From: Vincent Fu <vincentfu@gmail.com>
To: Ankit Kumar <ankit.kumar@samsung.com>, axboe@kernel.dk
Cc: fio@vger.kernel.org, joshi.k@samsung.com
Subject: Re: [PATCH 1/3] trim: add support for multiple ranges
Date: Wed, 14 Feb 2024 12:51:50 -0500 [thread overview]
Message-ID: <86754e2a-8083-44ea-8f02-e5966628763c@gmail.com> (raw)

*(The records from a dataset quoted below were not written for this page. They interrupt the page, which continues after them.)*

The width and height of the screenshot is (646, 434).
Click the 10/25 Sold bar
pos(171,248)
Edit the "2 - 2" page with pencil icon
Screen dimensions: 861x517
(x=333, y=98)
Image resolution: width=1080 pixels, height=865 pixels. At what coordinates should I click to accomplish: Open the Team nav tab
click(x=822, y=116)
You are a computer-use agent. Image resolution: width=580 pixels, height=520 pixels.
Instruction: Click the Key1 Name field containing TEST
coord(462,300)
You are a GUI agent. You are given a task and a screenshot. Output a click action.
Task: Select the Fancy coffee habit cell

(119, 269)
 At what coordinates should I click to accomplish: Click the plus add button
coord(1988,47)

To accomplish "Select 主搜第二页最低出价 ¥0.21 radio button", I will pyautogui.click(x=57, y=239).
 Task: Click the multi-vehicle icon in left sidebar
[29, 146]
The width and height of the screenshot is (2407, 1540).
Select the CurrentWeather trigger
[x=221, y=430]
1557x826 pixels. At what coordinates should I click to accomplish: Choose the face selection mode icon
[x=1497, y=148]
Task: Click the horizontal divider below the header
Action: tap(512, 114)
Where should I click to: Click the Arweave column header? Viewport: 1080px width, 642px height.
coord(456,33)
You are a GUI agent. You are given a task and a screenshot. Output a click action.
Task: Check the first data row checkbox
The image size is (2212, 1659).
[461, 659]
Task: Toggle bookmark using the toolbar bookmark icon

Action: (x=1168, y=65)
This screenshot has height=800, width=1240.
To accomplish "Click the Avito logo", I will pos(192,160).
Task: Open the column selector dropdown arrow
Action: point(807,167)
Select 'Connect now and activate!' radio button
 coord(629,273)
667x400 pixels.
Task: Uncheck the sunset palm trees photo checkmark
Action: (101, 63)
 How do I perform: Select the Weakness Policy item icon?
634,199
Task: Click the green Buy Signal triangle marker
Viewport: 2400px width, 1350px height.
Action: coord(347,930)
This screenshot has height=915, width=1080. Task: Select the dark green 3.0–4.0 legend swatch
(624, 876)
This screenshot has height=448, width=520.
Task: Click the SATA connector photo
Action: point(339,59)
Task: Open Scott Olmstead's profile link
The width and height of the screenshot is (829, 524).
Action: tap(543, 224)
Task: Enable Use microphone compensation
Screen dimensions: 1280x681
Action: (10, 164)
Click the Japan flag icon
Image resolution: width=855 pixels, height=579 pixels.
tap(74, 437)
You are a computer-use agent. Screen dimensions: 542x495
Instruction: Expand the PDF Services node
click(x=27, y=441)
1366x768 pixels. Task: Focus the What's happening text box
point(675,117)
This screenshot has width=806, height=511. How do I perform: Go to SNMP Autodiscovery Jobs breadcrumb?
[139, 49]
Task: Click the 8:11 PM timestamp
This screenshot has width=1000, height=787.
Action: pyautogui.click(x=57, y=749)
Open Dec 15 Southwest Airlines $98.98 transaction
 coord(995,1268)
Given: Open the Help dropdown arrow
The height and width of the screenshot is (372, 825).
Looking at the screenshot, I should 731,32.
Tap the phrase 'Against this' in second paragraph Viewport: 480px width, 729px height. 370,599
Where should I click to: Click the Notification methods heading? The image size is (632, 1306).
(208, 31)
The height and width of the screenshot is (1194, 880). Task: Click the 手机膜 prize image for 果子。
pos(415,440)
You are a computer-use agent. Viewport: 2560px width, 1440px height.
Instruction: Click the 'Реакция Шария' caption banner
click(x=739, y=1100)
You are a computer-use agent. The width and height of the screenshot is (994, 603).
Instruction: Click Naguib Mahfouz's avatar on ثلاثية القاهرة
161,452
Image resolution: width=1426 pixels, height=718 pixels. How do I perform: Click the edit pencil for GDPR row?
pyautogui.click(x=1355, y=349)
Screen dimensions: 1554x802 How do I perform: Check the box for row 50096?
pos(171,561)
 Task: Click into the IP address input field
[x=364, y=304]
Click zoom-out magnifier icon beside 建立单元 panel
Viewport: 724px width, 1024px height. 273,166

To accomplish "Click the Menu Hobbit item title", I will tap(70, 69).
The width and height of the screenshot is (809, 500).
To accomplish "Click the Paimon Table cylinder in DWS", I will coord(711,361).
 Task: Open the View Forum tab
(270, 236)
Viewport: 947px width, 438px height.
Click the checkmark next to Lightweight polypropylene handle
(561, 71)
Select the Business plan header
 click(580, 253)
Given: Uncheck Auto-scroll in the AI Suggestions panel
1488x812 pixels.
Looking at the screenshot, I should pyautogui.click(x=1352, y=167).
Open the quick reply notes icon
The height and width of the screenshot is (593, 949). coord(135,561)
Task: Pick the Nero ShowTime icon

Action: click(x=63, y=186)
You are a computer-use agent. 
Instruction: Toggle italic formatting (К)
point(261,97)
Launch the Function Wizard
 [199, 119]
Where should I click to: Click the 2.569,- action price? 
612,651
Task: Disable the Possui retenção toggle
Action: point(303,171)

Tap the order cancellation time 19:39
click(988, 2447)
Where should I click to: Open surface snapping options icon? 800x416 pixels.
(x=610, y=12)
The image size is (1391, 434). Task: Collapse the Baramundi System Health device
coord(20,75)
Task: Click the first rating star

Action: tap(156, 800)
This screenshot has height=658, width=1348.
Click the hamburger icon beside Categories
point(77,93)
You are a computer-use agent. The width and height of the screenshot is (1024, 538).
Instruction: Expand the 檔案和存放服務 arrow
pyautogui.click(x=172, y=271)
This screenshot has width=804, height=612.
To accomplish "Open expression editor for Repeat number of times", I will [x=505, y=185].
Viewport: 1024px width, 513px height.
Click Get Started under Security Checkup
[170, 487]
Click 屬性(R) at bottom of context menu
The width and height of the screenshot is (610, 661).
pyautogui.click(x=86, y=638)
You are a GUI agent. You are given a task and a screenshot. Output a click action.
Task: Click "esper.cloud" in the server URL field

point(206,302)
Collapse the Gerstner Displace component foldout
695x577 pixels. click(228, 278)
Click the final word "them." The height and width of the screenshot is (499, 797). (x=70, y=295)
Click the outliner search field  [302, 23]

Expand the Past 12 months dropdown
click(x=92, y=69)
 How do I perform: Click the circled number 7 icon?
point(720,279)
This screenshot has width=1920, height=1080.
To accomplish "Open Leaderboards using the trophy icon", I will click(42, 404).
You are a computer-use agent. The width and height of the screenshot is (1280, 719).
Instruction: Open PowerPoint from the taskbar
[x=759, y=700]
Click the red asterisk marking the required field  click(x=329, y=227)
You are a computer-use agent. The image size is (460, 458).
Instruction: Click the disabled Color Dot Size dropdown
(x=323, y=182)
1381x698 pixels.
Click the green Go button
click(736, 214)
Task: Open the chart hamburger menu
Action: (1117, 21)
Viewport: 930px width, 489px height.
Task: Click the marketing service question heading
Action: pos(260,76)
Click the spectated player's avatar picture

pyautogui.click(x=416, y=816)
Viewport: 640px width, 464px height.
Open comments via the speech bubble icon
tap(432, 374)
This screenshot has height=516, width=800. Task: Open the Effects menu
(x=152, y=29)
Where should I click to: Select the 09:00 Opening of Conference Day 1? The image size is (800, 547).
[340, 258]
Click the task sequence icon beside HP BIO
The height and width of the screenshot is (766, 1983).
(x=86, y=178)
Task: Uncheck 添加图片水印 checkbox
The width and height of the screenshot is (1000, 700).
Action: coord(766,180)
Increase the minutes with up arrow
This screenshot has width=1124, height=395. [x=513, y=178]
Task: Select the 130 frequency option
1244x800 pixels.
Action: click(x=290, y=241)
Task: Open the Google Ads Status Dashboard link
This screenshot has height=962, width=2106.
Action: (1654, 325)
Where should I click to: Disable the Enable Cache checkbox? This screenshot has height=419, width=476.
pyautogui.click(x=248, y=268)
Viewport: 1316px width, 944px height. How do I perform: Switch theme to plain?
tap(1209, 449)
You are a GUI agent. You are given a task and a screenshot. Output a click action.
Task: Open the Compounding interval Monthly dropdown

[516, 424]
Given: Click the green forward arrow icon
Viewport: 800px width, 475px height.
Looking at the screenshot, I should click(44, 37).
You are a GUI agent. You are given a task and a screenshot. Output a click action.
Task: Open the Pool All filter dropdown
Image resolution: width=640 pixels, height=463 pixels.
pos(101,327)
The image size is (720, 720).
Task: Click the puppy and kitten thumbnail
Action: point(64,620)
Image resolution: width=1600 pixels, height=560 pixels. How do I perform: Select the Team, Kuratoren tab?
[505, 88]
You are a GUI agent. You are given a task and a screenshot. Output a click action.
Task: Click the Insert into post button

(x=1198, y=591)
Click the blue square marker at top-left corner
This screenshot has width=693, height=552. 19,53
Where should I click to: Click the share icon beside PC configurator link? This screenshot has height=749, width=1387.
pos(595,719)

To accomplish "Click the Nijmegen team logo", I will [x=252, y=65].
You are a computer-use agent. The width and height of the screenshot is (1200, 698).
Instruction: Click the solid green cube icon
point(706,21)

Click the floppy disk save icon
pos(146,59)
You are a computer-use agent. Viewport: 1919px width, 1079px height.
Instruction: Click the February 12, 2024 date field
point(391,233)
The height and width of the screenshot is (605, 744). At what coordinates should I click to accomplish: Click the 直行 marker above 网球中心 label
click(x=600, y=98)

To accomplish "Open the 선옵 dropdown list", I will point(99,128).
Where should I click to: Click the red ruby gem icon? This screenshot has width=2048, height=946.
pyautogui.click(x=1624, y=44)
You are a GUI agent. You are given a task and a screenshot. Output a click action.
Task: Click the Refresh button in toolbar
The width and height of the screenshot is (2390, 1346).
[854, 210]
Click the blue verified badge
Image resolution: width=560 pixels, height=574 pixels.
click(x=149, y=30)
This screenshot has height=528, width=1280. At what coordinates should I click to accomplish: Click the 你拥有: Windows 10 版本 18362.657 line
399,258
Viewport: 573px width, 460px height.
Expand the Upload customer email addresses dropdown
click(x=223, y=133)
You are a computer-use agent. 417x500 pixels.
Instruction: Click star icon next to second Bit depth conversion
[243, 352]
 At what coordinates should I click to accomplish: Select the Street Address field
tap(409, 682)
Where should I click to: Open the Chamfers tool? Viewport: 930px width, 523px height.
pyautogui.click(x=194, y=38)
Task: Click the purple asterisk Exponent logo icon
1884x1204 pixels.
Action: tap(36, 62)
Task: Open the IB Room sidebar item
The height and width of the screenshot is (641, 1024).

In-Reply-To: <20240214120624.135416-2-ankit.kumar@samsung.com>
On 2/14/24 07:06, Ankit Kumar wrote:
> NVMe specification allow multiple ranges for the dataset management
> commands. Currently the block ioctl only allows a single range for
> trim, however multiple ranges can be specified using nvme character
> device.
>
> Add an option num_range to send multiple range per trim request, which
> only works if the data direction is solely trim i.e. trim or randtrim.
> Add FIO_MULTI_RANGE_TRIM as the ioengine flag, to restrict the usage of
> this new option.
> For multi range trim request this modifies the way IO buffers are used.
> The buffer length will depend on number of trim ranges and the actual
> buffer will contains start and length of each range entry.
>
> Signed-off-by: Ankit Kumar <ankit.kumar@samsung.com>
> ---
> HOWTO.rst | 7 +++++
> backend.c | 20 ++++++++++--
> cconv.c | 2 ++
> fio.1 | 6 ++++
> fio.h | 18 +++++++++++
> init.c | 13 ++++++++
> io_u.c | 81 ++++++++++++++++++++++++++++++++++++++----------
> io_u.h | 4 +++
> ioengines.h | 2 ++
> options.c | 11 +++++++
> thread_options.h | 3 ++
> 11 files changed, 148 insertions(+), 19 deletions(-)
>
> diff --git a/HOWTO.rst b/HOWTO.rst
> index 5bc1713c..c798613b 100644
> --- a/HOWTO.rst
> +++ b/HOWTO.rst
> @@ -2534,6 +2534,13 @@ with the caveat that when used on the command line, they must come after the
> Specifies logical block application tag mask value, if namespace is
> formatted to use end to end protection information. Default: 0xffff.
>
> +.. option:: num_range=int : [io_uring_cmd]
> +
> + For trim command this will be the number of ranges to trim per I/O
> + request. The number of logical blocks per range is determined by the
> + :option:`bs` option which should be a multiple of logical block size.
> + This cannot be used with read or write. Default: 1.
> +
I would add a note here and in fio.1 that log_offset is not able to log
all the offsets for trim operations with num_range > 1
> .. option:: cpuload=int : [cpuio]
>
> Attempt to use the specified percentage of CPU cycles. This is a mandatory
> diff --git a/backend.c b/backend.c
> index 1fab467a..2f2221bf 100644
> --- a/backend.c
> +++ b/backend.c
> @@ -1333,7 +1333,7 @@ static int init_io_u(struct thread_data *td)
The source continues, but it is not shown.